Alara yabancı asıllı bir öğrenciydi konuşmasındaki aksan ilk bakışta anlaşılabiliyordu. Kendisi Tous Les Jours ailesine mensup fransız asıllı bir vampirdi. Saçları dalgalı, boyu çok ultra tesadüf bir şekilde Katya ile aynı ve yine ultra mega süper bir tesadüf ile doğum günleri de aynıydı, 27 ağustos ve 1.55 boy. Ama ikisi de sorulunca 1.58 diyordu. Ünlü fransız vampir Gaspar Noé ile akrabalardı. Kafası karışıktı. Alara da aynı Katya gibi mensup olduğu ailenin özel büyülerini öğrenmişti. Her ailenin farklı tekniği vardır kimisi bir eşya ile , kimisi bir yiyecek ile, kimisi de cavadzadelerin yaptığı gibi söz ile büyü yapardı. Alaranın mensup olduğu Tous Les Jours ailesi yiyecek ile yapılan büyülere sahipti. Belirli besinleri tüketince vücutlarında kırmızı lekeler çıkardı ve bu onların büyüyü aktifleştirdiğinin bir göstergesiydi.
Üç farklı besin türü ile bu büyüleri yaparlardı
Birincisi Çikolata : Çikolata tükettikleri zaman karanlıkta süper iyi görme yetisi kazanırlar
İkinicisi Süt Ürünleri: Süt ürünleri tükettikleri zaman ise karşısındakilerin gözlerini kör edecek şekilde flaş patlarmışcasına ışık hüzmeleri yayarlar
Üçüncüsü ise kullanılması yasak bir teknikti.
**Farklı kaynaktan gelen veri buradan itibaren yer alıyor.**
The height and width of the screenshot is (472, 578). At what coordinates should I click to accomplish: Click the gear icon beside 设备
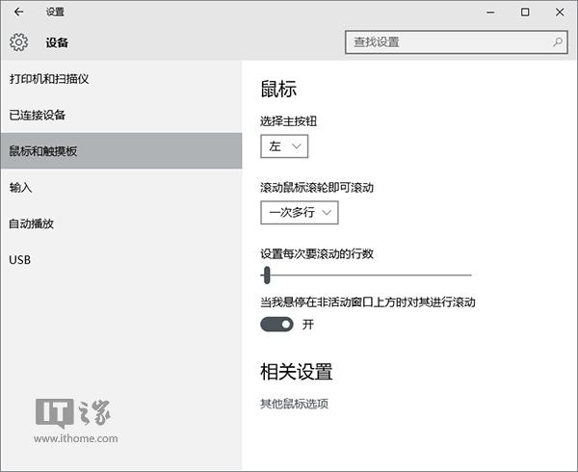pyautogui.click(x=19, y=42)
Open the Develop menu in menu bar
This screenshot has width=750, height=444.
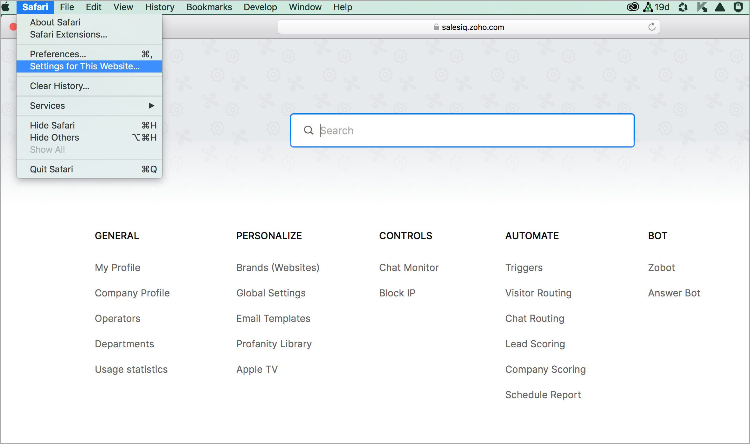260,7
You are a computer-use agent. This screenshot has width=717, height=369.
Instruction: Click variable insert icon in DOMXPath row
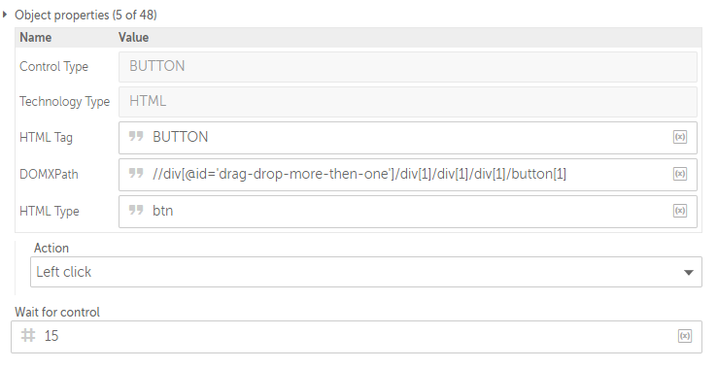pyautogui.click(x=680, y=174)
Tous Les Jours ailesinden hiçkimse bu tekniği yüzyıllardır kullanmamıştı. YASAKLI ANTEP FISTIĞI TEKNİĞİ : Bu teknik karşısındaki insanı anında öldürmek için tasarlanmıştı. Antep fıstığını yedikleri anda gözleri ile hedeflerikleri kişi donup kalır ve 4 tane adamın dans ederek tabutunu taşıdıklarını görür. Bu tekniğe maruz kalan birisinin yaşama şansı yoktur...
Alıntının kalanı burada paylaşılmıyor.